AHY tidak berhenti di
angka. Tidak hanya soal 87 ribu hektare sawah yang terairi. Tidak hanya soal
PLTA 110 MW yang sudah jalan, atau rencana PLTS terapung yang bisa menggandakan
suplai listrik. AHY bicara manusia.
“Alamnya sudah atraktif.
Tinggal diperkuat akses dan amenities. Bisa ada hotel, glamping, area camping
keluarga,” katanya. Sederhana, tapi terasa dekat. Seolah AHY ingin mengingatkan
bahwa pembangunan infrastruktur sebesar apa pun harus kembali ke rakyat. Bahwa
air yang tertampung di sini, listrik yang dihasilkan di sini, juga harus jadi
sumber kehidupan bagi masyarakat sekitar.
AHY menyebut soal event
olahraga. Lari 10K. Paragliding dunia. Bukan untuk gaya-gayaan, tapi untuk
menghidupkan ekonomi lokal. Bayangkan, pedagang kecil, tukang parkir, hingga
anak muda desa bisa ikut merasakan rezeki dari sebuah acara internasional. Dan
bukankah memang begitu seharusnya?
Bendungan bukan hanya
dinding raksasa yang menahan air. Tapi juga penahan resah masyarakat hilir yang
sering kebanjiran. Bendungan bukan sekadar turbin yang menghasilkan megawatt.

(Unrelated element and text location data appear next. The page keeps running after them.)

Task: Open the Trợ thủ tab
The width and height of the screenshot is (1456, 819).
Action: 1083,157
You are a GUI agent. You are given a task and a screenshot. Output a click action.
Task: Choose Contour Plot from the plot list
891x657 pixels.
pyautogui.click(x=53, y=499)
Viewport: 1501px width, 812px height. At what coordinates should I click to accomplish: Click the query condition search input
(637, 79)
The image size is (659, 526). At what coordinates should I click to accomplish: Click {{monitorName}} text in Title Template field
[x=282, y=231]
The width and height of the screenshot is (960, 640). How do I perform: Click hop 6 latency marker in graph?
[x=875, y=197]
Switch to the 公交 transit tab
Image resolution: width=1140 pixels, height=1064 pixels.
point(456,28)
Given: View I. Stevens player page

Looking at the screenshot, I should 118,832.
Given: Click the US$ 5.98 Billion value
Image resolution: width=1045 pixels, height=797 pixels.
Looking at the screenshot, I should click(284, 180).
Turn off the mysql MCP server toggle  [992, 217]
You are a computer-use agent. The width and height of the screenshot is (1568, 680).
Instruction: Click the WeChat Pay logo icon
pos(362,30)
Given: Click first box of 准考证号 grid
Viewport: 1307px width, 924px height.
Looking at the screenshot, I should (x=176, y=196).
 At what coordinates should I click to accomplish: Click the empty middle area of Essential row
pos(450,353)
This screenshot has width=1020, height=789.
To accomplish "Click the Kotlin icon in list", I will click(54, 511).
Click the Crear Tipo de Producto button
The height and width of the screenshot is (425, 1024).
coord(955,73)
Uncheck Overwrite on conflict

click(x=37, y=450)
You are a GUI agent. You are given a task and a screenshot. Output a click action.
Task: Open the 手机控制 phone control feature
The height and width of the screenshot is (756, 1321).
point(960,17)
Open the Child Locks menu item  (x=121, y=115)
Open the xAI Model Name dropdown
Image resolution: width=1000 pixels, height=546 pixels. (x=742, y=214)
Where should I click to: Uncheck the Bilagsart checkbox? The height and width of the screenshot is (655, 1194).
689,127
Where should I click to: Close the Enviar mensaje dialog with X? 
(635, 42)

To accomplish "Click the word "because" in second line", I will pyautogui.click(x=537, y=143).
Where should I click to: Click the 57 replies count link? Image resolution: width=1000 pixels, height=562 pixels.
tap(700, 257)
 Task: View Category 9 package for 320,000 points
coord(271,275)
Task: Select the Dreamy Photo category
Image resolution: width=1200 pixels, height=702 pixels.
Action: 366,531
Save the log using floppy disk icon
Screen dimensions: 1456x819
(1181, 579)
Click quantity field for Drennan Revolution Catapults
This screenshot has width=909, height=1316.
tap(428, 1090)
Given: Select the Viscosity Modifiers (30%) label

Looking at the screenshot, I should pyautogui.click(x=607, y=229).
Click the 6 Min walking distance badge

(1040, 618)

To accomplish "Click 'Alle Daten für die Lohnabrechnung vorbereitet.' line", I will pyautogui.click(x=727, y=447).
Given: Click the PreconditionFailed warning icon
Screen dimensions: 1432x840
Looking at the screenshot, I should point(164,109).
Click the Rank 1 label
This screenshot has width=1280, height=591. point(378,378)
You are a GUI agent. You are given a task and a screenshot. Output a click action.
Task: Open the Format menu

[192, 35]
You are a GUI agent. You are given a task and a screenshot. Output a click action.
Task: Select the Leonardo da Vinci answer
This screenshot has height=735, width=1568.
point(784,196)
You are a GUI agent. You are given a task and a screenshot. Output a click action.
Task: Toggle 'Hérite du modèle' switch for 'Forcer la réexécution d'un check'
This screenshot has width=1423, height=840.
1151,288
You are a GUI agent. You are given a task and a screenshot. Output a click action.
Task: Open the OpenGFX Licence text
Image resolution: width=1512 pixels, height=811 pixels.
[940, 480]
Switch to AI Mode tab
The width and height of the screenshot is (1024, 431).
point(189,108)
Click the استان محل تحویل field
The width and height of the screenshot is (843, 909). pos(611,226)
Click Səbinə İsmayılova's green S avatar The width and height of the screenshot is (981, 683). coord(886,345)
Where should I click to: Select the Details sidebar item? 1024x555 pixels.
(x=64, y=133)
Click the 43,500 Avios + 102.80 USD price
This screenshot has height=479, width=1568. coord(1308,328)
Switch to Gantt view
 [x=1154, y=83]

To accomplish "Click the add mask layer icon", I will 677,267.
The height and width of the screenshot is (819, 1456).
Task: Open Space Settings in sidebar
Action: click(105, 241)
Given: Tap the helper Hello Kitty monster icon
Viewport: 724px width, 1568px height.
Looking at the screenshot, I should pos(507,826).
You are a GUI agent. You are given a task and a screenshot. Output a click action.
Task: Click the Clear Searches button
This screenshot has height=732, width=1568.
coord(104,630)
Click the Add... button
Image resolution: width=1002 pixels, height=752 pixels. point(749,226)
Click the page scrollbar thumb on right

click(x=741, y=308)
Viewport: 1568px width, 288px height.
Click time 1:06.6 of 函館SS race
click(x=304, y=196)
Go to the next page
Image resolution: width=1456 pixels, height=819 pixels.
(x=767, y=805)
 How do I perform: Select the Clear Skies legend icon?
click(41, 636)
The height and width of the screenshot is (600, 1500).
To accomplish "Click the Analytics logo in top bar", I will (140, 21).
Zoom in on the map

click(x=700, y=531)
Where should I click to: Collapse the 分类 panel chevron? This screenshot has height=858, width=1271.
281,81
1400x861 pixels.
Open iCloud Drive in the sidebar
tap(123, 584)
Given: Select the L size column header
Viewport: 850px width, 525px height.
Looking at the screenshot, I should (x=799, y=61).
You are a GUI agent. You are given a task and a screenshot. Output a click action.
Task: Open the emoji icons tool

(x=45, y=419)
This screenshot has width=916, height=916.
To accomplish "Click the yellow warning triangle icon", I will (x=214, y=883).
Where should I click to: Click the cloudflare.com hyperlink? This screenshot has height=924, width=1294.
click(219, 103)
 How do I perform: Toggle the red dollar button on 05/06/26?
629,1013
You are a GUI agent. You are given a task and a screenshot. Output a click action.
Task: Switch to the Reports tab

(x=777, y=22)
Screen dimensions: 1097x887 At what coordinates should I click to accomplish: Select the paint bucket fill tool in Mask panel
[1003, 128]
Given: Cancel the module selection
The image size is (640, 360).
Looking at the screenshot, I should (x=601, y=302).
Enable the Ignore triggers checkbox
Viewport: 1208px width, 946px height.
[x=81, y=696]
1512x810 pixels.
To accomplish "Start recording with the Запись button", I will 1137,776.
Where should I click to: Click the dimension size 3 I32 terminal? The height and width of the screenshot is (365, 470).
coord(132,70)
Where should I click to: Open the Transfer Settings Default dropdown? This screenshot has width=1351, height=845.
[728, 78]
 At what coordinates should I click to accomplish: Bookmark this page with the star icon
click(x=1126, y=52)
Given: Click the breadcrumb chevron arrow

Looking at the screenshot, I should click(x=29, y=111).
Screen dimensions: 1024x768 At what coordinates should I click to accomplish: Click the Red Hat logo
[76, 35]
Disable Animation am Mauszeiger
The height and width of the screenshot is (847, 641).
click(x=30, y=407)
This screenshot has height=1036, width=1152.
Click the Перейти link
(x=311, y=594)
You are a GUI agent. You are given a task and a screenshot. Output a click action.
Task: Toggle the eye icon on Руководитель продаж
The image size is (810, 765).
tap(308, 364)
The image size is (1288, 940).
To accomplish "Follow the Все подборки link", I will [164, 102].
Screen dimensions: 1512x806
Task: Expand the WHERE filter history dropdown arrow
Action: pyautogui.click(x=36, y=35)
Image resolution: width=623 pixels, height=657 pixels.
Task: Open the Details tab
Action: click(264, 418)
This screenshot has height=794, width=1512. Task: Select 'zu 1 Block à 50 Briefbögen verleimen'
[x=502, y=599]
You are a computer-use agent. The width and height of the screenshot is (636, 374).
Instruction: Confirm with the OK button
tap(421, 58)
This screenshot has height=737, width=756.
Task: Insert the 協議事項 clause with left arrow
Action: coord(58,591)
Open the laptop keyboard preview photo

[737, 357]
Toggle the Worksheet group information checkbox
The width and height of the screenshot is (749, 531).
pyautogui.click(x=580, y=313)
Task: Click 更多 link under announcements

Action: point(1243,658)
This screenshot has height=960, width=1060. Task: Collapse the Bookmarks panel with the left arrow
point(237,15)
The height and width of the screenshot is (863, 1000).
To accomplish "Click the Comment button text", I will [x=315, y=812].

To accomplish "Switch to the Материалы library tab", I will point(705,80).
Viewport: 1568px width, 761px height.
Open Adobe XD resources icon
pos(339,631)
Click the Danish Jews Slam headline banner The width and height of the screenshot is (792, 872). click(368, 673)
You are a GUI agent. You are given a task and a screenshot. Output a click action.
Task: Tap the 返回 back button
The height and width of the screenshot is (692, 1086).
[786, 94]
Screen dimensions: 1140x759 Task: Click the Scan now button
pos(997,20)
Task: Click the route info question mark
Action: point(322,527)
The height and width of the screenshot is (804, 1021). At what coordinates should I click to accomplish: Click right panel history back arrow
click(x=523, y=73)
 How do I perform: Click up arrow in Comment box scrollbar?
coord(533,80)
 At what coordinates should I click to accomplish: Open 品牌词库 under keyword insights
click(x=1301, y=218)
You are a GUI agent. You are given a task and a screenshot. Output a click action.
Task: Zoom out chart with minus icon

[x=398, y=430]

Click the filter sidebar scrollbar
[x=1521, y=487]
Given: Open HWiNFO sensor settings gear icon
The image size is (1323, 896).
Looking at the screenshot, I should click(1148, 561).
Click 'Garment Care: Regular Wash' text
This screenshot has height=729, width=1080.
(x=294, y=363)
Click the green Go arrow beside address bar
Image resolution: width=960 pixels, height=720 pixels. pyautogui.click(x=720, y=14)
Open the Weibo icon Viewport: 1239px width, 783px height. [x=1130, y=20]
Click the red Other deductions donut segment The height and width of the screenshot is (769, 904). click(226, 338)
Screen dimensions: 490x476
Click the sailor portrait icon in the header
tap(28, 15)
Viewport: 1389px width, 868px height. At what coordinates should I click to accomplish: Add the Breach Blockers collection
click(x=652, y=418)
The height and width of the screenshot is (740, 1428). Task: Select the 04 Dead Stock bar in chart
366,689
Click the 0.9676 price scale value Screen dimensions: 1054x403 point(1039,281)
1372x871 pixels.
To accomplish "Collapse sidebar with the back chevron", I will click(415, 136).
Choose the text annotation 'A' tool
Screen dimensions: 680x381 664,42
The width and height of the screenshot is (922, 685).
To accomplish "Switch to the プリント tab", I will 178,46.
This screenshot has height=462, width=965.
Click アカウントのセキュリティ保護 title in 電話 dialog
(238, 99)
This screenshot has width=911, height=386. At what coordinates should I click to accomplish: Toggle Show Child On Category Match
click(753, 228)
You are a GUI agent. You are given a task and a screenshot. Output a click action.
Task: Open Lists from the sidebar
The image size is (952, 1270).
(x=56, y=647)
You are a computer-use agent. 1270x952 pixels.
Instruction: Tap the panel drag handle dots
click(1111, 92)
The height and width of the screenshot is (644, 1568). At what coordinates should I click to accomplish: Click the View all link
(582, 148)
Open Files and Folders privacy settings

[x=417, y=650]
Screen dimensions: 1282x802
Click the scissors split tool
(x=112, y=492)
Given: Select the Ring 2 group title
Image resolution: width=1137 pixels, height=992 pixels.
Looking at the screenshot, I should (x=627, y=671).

Tapi juga mesin yang menyalakan dapur warung nasi di sekitarnya.
AHY kemarin hadir dengan
bahasa yang mudah dipahami. Tidak berjarak. Ia datang bukan untuk memberi
kuliah teknis, melainkan untuk memastikan bahwa proyek raksasa ini benar-benar
dirasakan manfaatnya oleh rakyat.
Kadang, yang kita
butuhkan dari pejabat tinggi bukan sekadar laporan angka atau program besar.
Tapi cara ia menegaskan: pembangunan ini untuk siapa. Di Jatigede, jawabannya
jelas untuk rakyat yang sawahnya bisa panen, untuk anak-anak yang bisa berlari
di tepi waduk, untuk keluarga yang bisa piknik menikmati sunset. Di situlah
letak pengabdian itu.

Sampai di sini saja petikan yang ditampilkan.